Here's what makes a good dashboard:

  • It updates on its own, so you always have the latest info.
  • It uses charts and graphs to make data easy to grasp.
  • You can look at specific data by using filters, like checking sales in a particular month.
  • You can change how it looks to focus on what's important to you.
  • It can alert you when something needs your attention right away.

In short, dashboards turn all your raw data into useful insights, using a clear and user-friendly screen that's all about hitting your business goals.

Types of Dashboards

Dashboards come in three main flavors:

Operational Dashboards

These are all about what's happening right now in your business. For example:

  • Sales dashboards that keep track of deals and how well your sales team is doing
  • Support dashboards that show how many customer issues are being sorted out
  • Logistics dashboards that give you the scoop on shipping and storage

Analytical Dashboards

These dashboards are for digging into data over time to spot trends. They're used by people who need to think about the bigger picture, like:

  • Marketing dashboards that show how well different advertising efforts are working
  • Financial dashboards that look at how money is being made and spent
  • HR dashboards that track how employees are doing and how often they're leaving

Strategic Dashboards

These are for the top bosses to keep an eye on the big goals and how the company's doing overall. Examples include:

  • Executive dashboards that track overall sales, how well different regions are doing, and the company's market position
  • Product dashboards that look at how many people are using a product and how they feel about it
  • Investor dashboards that show how the company's finances are doing in the big picture

The type of dashboard you need depends on what you're trying to achieve and who will be using it. But the main goal is always to make data easier to understand, so you can get insights faster.

Planning Your Dashboard

Setting Clear Objectives

Before you dive into making a dashboard, it's key to know what you're aiming for. Ask yourself:

  • What do I want this dashboard to help me achieve (like selling more, spending less, or making customers happier)?
  • Who's going to use this dashboard, and what info do they need to see?
  • What are the top 3-5 things I need to keep an eye on all the time? These are your main targets.

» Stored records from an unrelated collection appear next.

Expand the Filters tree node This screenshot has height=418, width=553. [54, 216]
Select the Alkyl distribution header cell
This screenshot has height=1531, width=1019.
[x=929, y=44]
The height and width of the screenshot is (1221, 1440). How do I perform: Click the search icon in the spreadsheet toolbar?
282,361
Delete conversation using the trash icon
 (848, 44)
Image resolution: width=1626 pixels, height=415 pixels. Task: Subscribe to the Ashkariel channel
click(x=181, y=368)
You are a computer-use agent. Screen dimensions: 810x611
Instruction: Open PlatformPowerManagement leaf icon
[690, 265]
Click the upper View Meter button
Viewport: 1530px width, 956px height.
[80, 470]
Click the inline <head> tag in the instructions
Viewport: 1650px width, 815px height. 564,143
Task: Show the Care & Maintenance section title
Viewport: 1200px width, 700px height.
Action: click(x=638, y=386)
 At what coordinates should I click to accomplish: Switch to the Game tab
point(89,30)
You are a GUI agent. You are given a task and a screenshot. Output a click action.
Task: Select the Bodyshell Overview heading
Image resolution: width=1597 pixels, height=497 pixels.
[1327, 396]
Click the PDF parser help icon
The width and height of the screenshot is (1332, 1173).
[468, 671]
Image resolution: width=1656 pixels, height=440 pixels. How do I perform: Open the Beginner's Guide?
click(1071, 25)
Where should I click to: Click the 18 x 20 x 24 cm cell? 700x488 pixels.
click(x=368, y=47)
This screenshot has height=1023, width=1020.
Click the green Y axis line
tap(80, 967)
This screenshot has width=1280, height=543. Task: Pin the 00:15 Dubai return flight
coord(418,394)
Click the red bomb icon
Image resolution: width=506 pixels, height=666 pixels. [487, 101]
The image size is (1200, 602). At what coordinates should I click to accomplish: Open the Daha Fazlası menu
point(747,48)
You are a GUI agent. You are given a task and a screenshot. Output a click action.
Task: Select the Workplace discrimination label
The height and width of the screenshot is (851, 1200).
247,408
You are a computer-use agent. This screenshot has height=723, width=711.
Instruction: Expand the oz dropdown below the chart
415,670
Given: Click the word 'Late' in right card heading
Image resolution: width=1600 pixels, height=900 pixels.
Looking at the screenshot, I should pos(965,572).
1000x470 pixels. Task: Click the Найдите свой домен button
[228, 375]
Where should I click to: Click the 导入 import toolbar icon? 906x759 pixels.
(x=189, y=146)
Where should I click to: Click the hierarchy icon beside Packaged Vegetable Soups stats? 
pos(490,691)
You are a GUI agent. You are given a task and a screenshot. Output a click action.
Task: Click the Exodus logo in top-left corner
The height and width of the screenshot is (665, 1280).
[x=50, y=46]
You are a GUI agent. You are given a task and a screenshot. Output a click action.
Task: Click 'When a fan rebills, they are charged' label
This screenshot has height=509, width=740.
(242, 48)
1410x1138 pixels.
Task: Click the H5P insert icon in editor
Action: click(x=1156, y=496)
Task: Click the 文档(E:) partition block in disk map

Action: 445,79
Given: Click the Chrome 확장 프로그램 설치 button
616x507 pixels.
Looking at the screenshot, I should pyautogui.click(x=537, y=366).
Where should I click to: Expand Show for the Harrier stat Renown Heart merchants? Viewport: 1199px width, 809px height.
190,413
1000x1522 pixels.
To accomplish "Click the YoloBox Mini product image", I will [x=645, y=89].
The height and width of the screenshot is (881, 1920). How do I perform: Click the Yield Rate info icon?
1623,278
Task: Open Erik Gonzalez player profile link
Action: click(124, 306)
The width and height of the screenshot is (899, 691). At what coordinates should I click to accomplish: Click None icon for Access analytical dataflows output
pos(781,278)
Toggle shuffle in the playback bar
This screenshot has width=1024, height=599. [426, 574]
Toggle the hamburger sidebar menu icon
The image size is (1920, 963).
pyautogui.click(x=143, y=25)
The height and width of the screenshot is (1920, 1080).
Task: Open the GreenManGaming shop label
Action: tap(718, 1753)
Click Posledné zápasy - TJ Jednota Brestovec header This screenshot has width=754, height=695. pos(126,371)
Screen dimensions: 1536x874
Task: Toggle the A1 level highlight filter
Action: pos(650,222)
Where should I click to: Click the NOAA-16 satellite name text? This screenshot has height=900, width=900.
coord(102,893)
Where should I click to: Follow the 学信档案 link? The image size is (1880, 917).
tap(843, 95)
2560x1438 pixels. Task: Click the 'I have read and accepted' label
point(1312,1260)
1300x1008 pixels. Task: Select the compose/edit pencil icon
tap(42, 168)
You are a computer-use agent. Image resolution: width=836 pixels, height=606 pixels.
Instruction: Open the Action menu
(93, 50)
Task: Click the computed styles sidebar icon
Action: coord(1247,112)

Knowing your goals and what your users need helps make sure your dashboard focuses on the right stuff and doesn't get too cluttered. Try to make your goals clear and straight to the point, such as "boost monthly sales by 10% in 6 months" or "cut down on how often customers leave us by 5% every quarter".

Identifying Your Data Sources

Next, figure out where your dashboard's data will come from. You might use:

  • Internal databases and systems: Like your CRM (customer relationship management), ERP (enterprise resource planning), or project management tools. These are key for business info.
  • External services: Like payment systems, delivery services, or marketing tools. They add extra details.
  • Spreadsheets: Excel or Google Sheets are good for handling your own data sets.

List down all the places you can get real-time data from, such as sales figures, website visitors, day-to-day operations, financial numbers, and more.

Also, note if there are times you'll need to manually get data into your dashboard. For example, you might need to download customer feedback from a survey and put it into a spreadsheet that your dashboard can use.

Having a full list of where your data comes from and what you need to track makes it easier to choose the right dashboard tool later on.

Building Your Dashboard

Choosing the Right Tools

When you're ready to make your first dashboard, look for tools that are easy to use, even if you're not a tech wizard. Here are a few you might like:

  • Google Data Studio: This is free and simple to use. It lets you connect to lots of different data sources and has templates to get you started. Plus, it works well with other Google tools.

  • Tableau Public: This is a free version of a popular tool called Tableau. It lets you work with a lot of data and is pretty easy for beginners.

  • Sisense: This tool is great if you don't want to mess with code. It has a drag-and-drop feature, connects to just about any data you have, and comes with templates ready to go.

  • Grow: Perfect for small businesses, Grow pulls data from different places and puts your dashboard together for you.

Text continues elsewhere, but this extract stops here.